--- DATASET RECORDS ---

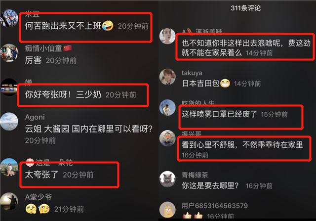The width and height of the screenshot is (316, 221).
Task: Tap comment 何苦跑出来又不上班
Action: point(63,26)
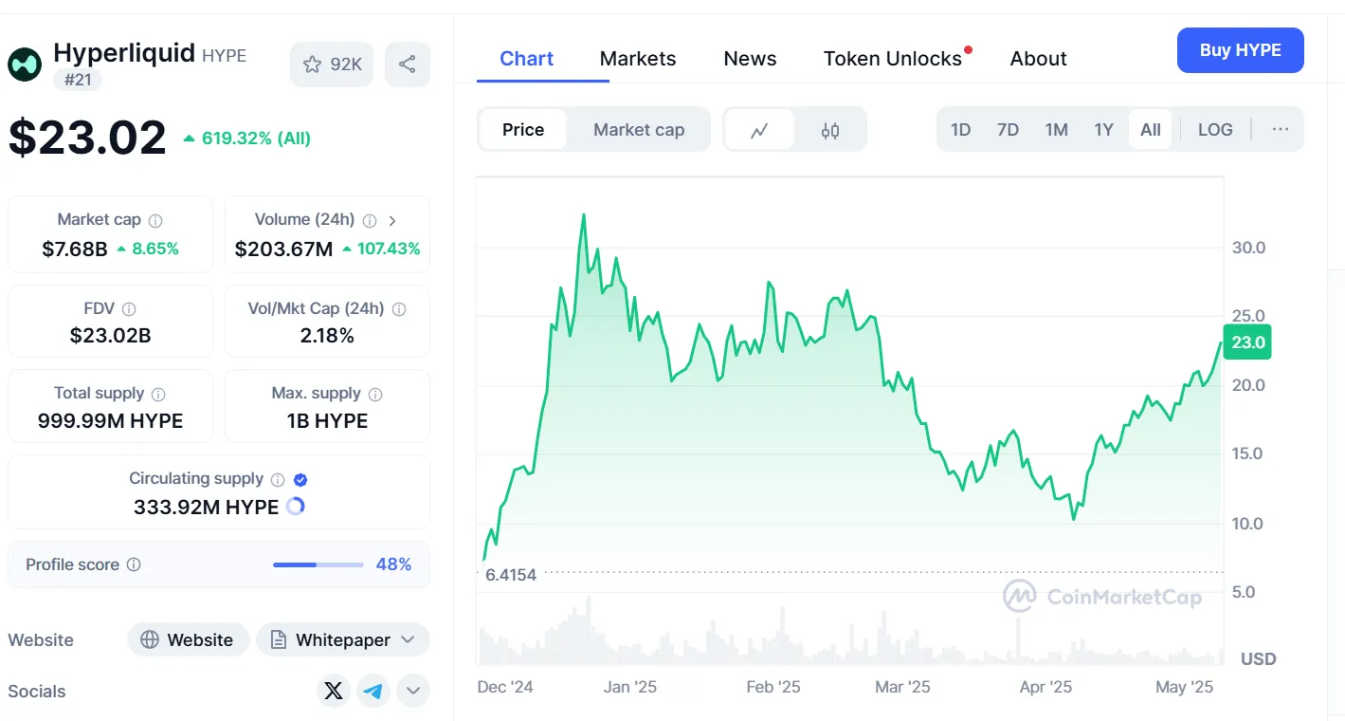This screenshot has width=1345, height=721.
Task: Open the X (Twitter) social link
Action: (x=334, y=691)
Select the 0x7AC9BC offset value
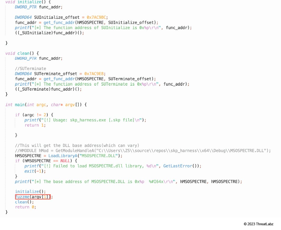The image size is (281, 230). (96, 17)
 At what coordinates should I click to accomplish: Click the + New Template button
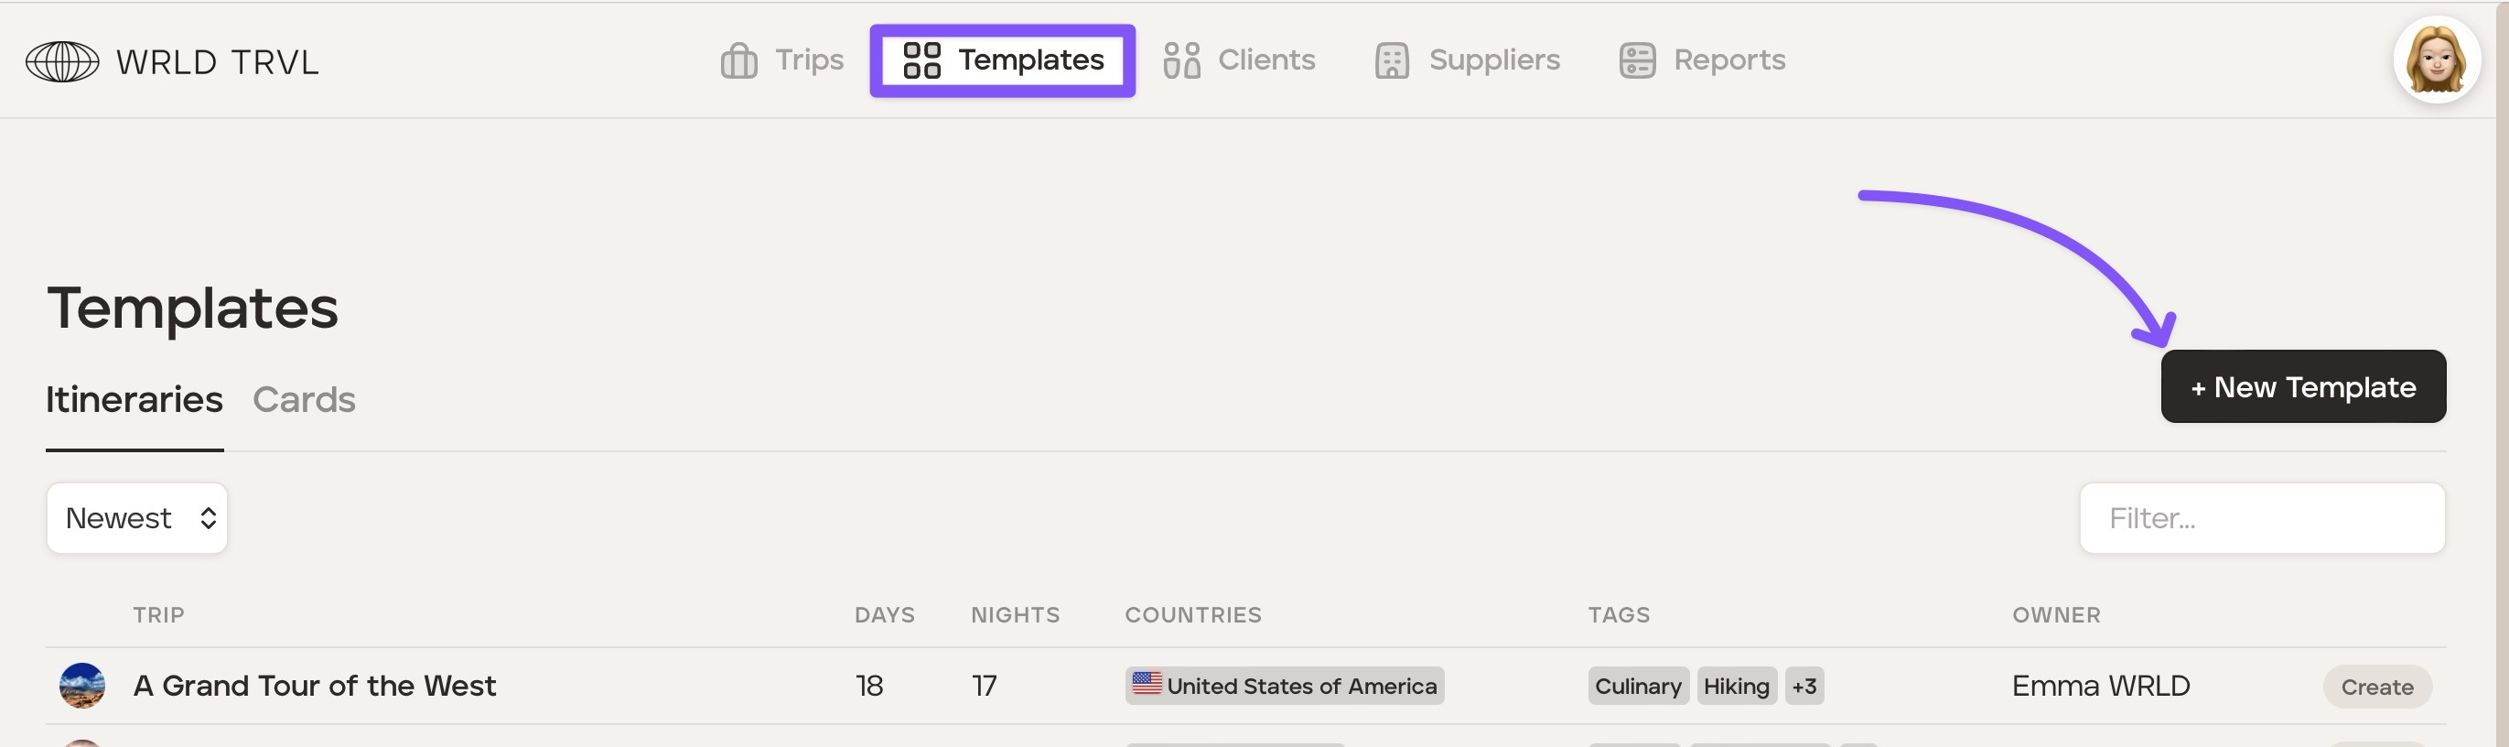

---

:: WORK ITEM ::
Every line from the one containing "Select the 0x7AC9BC offset value" through the last line of the records is to be reproduced exactly, with pictures left out and nothing else given.

:: EXPECTED OUTPUT ::
Select the 0x7AC9BC offset value
The image size is (281, 230). (96, 17)
 At what coordinates should I click to accomplish: Click the + New Template button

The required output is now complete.